IN52A-03
A Cloud Computing Workflow for Scalable Integration of Remote Sensing and Social Media Data in Urban Studies

Friday, 18 December 2015: 10:48
2020 (Moscone West)
Aiman S Soliman, National Center for Super Computing Applications, CyberGIS Center for Advanced Digital and Spatial Studies, Urbana, IL, United States
Abstract:
Urban ecosystems are unique earth environments because both their physical and social components contribute to the overall dynamics of the system. Up-to-date, remote sensing data (e.g. optical and LiDAR) allowed researchers to monitor the development of impervious surfaces however, it was not adequate to detect associated social dynamics. Geo-located social media (e.g. Twitter) provides a data source to detect population dynamics and understand the interaction of people with their physical environment. Although, integrating social media with remote sensing data has been hindered by large volumes of data and the lack of models for integrating remote sensing products with unstructured social media data. In this research work, we leveraged the NSF chameleon cloud computing platform to provide virtual clusters and elastic auto-scaling of resources that are needed for the synthesis of landuse and geo-located Twitter data.

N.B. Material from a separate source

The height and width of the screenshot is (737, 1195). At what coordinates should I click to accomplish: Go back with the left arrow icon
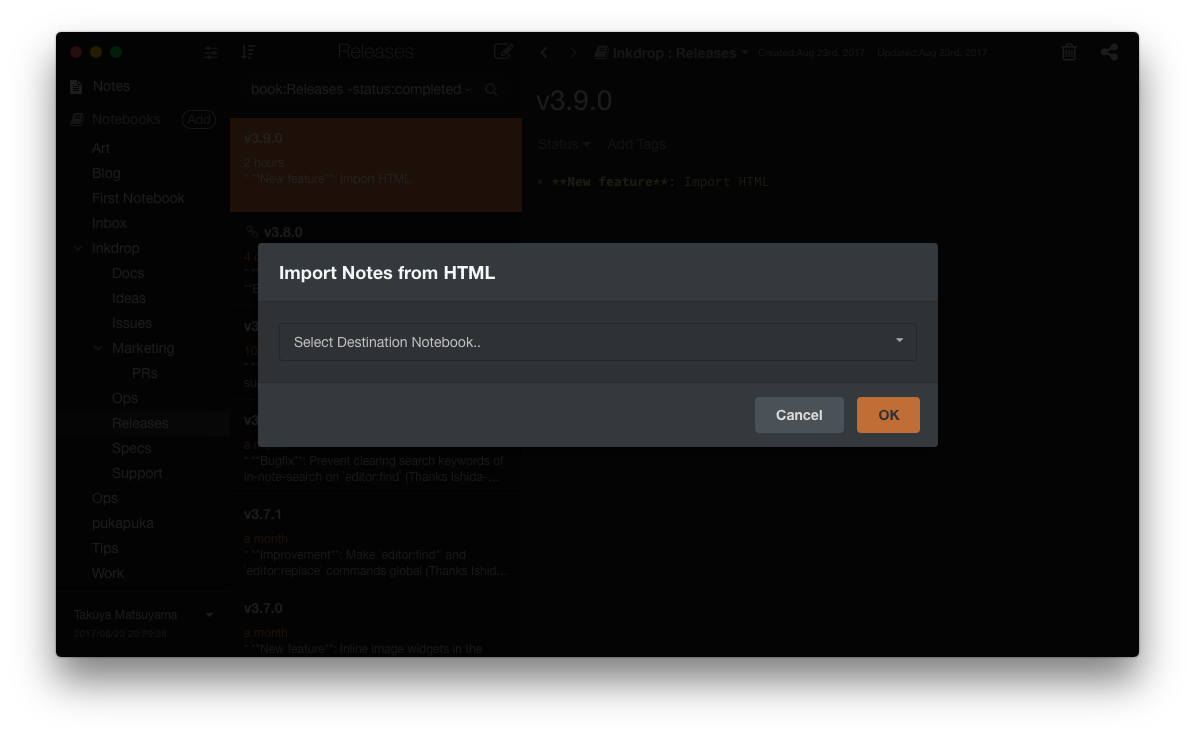click(x=544, y=53)
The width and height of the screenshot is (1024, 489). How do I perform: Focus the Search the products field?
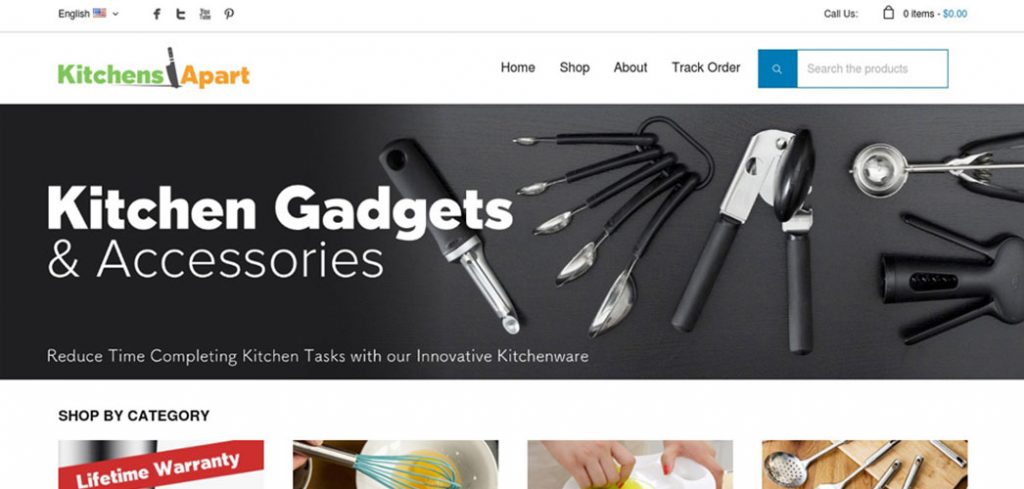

In this context, data synthesis was used to address research questions related to population dynamics in major metropolitan areas. We provide an overview of a cloud computing workflow comprised of a set of coupled scalable synthesis modules for: a) preprocessing data, which includes storage and query of heterogeneous data streams, b) spatial data integration, which matches geo-located Twitter data with user defined landuse maps based on a conceptual model of human mobility and c) visualization of urban mobility patterns. Our results demonstrate the flexibility to connect data, synthesis methods and computing resources using cloud computing, which would be otherwise very difficult for untrained scientists to setup and control. Furthermore, we demonstrate the capabilities of CyberGIS-based workflow using the case study of comparing commuting distances across major US cities from 2013 through the present. We demonstrate how our workflow will support discoveries in urban ecological studies as well as linking human and physical dimensions in environmental research.